The core reason swapping might be an issue is simple… it increases disc seeking. An HDD drive that gives you 100MB/s performance from one file won’t give you 50MB/s each from two files, but something less. Each time it has to move heads from one file to another (eg, seeking), that’s time not spent transferring data.
However, this isn’t just a concern for the C: drive, but for any drive.. the more you load up on a single drive for a project, the more seeking you’ll experience, and the slower your effective drive speed will be. But really, as long as you see 100% CPU use while rendering, the drive’s probably still fast enough. When it starts to drop, that’s usually an indication that HDD I/O is now the bottleneck (certainly, other possible bottlenecks exist, like very CPU intensive plug-ins).
I keep a “scratch” drive along with C: and the project drive(s), which may contain small projects, becomes my default output drive for CineForm conversions, and gets used to offload assets from the main project if I have enough stuff in there to slow down a render.

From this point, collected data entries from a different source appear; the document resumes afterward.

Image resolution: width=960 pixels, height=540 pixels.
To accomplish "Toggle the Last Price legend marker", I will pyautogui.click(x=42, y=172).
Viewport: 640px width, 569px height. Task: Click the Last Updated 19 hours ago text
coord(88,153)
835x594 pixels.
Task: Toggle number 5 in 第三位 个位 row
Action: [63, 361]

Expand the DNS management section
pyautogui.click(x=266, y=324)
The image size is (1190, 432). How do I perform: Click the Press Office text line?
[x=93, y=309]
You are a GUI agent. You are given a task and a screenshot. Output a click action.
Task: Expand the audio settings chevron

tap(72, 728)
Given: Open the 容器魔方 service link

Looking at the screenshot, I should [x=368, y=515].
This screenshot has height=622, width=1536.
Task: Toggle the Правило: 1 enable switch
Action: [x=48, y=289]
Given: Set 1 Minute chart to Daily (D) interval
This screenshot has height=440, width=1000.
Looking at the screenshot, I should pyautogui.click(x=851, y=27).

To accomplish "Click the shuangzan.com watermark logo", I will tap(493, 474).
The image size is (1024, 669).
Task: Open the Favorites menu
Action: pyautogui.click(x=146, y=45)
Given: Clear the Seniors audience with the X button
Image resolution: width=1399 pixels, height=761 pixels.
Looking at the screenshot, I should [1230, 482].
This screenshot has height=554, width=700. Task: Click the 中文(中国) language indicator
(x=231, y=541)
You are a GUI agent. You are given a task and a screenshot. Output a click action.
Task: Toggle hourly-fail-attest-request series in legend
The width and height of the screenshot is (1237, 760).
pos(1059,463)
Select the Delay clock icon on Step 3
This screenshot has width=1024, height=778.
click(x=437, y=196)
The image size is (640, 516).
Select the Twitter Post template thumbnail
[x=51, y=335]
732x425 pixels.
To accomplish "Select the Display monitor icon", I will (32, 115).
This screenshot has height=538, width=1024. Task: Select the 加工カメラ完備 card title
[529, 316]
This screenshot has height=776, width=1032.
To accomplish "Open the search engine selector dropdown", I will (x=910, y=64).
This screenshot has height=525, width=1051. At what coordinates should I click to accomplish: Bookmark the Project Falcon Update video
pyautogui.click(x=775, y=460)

RAID isn’t a bad idea, but it’s not always as fast as everyone thinks. And I dislike RAID0, as that’s less reliable than a single drive (eg, your drive fails based on the minimum time-to-failure of a set of drives). RAID is faster at reads, transfer-wise, but actually slower at seeking (since both drives have to seek, and you’re always going to have one slightly faster than the other, so you always wait for both). If Vegas is grabbing data in large enough chunks per file, the RAID will definitely help, since in theory, you need only half the number of logical seeks per file. This is the likely situations, since HDDs are only really fast if you grab data in large chunks, much larger than sector sized chunks.
For writes, RAID0 is always slower than the original drive, RAID1 slower still. This is, again, because you have to sync up both drives before the write can complete. Of course, if you have a “hardware” RAID (there’s a CPU on a PCI card somewhere running the RAID BIOS software, rather than using the NTFS stripeset or mirror set), this may well be buffered and hidden from you on writes. And of course, RAID5 is slower still, though again, with a good controller, this is hidden on writes.
I use plain old SATA drives: 1.5GB for C:, 1.5GB for D: (the “scratch” drive), and usually 500MB-1GB for the project drive. I also have an 8TB RAID on Firewire, but that’s used to hold older projects, DVD/BD sets, photos, that kind of thing. FW800 does not compare to SATA in performance… but it’s also practical to have that much storage [a] external and [b] not subject to the same power supply that powers your PC.